# START OF Extracted text
Post by Bhikkhu Pesala » Sun Aug 21, 2005 8:17 pm

If you like decorative fonts, this is an easy way to make one from an existing font. I used my own Garava Heavy to test the theory.

Stage 1
• Copy the letters you want to decorate to new empty glyphs. Hinting will be preserved if they are hinted.
• Create two or three new glyphs containing the decorations, which need to be anticlockwise contours.
• Select the decorations you want to use, and the copied letter you want to use it with.

Image

Stage 2

• Open the original undecorated glyph (the one with mappings), make it empty and paste the clipboard contents. The result will be a composite glyph like this:

Image

Stage 3
• Move the decorative elements — using guidelines to position them if it helps.

Image

• Repeat using control to copy composite glyph members within the composite glyph.

Image

• Press Control H to view the results without any screen clutter. Press H to exit from clean screen mode.
# END OF Extracted text
# START OF Supplied entries
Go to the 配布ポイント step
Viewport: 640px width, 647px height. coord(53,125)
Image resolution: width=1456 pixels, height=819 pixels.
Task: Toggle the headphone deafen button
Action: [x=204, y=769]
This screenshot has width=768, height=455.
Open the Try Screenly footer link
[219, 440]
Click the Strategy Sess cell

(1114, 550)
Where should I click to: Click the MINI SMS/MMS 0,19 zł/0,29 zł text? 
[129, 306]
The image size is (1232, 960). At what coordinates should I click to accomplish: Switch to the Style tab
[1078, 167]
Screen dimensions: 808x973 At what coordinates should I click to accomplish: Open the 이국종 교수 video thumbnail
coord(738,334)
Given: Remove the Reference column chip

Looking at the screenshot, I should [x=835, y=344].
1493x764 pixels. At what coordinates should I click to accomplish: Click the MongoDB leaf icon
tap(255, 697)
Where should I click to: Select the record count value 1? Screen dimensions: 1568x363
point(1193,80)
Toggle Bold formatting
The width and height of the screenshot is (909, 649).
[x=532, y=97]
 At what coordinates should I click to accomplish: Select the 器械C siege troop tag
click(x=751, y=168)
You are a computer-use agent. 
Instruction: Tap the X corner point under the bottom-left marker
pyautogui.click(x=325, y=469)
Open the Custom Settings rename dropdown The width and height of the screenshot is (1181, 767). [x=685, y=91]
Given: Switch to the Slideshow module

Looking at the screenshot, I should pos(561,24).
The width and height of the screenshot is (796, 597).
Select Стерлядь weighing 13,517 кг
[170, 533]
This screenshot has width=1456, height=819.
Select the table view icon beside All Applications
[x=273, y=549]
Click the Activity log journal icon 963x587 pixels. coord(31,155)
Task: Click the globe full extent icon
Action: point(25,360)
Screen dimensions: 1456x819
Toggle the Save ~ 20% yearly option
# END OF Supplied entries
• Required tasks:
a – List the stage headings in the post on decorative fonts.
b – Transcribe part of the post on decorative fonts, starting at the words "If you like" and stopping after "they are hinted.".
c – In the post on decorative fonts, which font was used to test the theory?

• Outputs:
a – Stage 1, Stage 2, Stage 3

b –
If you like decorative fonts, this is an easy way to make one from an existing font. I used my own Garava Heavy to test the theory.

Stage 1
• Copy the letters you want to decorate to new empty glyphs. Hinting will be preserved if they are hinted.

c – Garava Heavy